Die Wahl findet in zwei Runden am 30. Juni und 7. Juli statt. Die Umfrage sagt eine Wahlbeteiligung zwischen 60 und 64 Prozent voraus – das ist deutlich höher als bei der Wahl 2022, als sie bei 47,5 Prozent lag. Macron ist theoretisch frei darin, einen Premierminister zu ernennen. Er ist aber darauf angewiesen, dass dieser in der Nationalversammlung eine Mehrheit bekommt. Das könnte zu einer Kohabitation führen, in der Präsident und Regierungschef unterschiedlichen Lagern angehören. Derzeit gibt es Befürchtungen, dass sich die drei Blöcke – die Rechtspopulisten, das links-grüne Wahlbündnis und das Regierungslager – dauerhaft gegenseitig blockieren könnten.
Macron hält an Präsidentenamt fest
Am Sonntag haben tausende Menschen in Frankreich an einem feministischen Protestmarsch gegen die Rechtsaußenparteien teilgenommen. Die Demonstrantinnen und Demonstranten in violetter Kleidung zogen vom Platz der Republik im Zentrum von Paris zum Platz der Nation im Osten der Hauptstadt. Sie trugen Plakate mit Slogans wie „Drängt die Rechten zurück, nicht unsere Rechte“.

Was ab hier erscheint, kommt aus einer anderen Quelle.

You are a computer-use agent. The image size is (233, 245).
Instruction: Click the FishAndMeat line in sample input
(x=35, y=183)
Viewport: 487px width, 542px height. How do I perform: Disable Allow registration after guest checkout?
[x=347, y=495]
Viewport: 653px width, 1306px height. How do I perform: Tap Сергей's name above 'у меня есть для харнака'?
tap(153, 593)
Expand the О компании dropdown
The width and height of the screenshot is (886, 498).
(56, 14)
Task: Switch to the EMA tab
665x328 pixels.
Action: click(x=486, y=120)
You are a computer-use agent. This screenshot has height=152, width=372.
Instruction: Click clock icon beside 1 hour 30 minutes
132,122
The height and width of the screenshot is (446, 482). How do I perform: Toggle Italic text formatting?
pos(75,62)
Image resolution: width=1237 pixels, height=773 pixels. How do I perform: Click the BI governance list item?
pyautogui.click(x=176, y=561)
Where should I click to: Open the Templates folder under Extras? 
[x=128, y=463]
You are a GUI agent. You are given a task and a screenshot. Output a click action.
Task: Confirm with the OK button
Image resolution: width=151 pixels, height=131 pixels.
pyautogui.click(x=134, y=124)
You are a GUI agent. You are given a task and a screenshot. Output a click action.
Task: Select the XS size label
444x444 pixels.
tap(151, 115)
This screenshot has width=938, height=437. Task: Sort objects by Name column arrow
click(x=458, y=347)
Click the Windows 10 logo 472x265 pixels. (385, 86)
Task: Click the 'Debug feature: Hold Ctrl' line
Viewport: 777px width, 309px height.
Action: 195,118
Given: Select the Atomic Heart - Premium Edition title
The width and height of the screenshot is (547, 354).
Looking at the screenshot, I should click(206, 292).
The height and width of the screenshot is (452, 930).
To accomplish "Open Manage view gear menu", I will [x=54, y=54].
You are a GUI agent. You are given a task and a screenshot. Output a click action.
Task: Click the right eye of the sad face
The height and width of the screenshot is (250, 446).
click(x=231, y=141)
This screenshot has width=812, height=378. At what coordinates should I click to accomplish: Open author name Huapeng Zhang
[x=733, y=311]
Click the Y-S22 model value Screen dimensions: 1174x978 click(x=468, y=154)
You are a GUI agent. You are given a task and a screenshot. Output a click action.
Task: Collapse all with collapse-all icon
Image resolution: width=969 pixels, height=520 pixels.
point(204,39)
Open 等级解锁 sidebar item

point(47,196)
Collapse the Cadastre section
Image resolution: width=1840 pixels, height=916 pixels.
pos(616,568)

An der Demonstration beteiligten sich nach Angaben der Organisatoren 75.000 Menschen. In dutzenden weiteren französischen Städten fanden ähnliche Veranstaltungen statt. Angesichts der guten Umfragewerte des RN müsse daran erinnert werden, „dass sie diejenigen waren, die von ,Abtreibung aus Bequemlichkeit‘ gesprochen haben und die ständig die Familienplanungsdienste angreifen“, sagte die feministische Aktivistin Morgane Legras.
Präsident Macron selbst hat am Sonntag angekündigt, unabhängig vom Wahlergebnis sein Amt bis zum Ende seines Mandats auszufüllen. „Sie können mir vertrauen, dass ich bis Mai 2027 als Ihr Präsident handeln werde“, schrieb er in einem in mehreren Zeitungen veröffentlichten Brief an die Franzosen. Macron räumte ein, dass sich die Art des Regierens nach den Wahlen „grundlegend ändern“ müsse. Er habe den Wunsch der Franzosen, dass sich etwas ändert, wahrgenommen. Macron forderte insbesondere „viel stärkere und entschlossenere Antworten“ auf die „Unsicherheit und Straflosigkeit“ im Land. Der Präsident nannte eine neue Kinderpolitik, den Schutz von Jugendlichen und „den Kampf gegen alle Formen der Diskriminierung“ als Schwerpunkte. Zudem gebe es einen starken Wunsch „nach sozialer Gerechtigkeit“. Die künftige Regierung werde, so hoffe er, „Republikaner unterschiedlicher Gesinnung vereinen, die den Mut bewiesen haben, sich den Extremen entgegenzustellen“, erklärte Macron.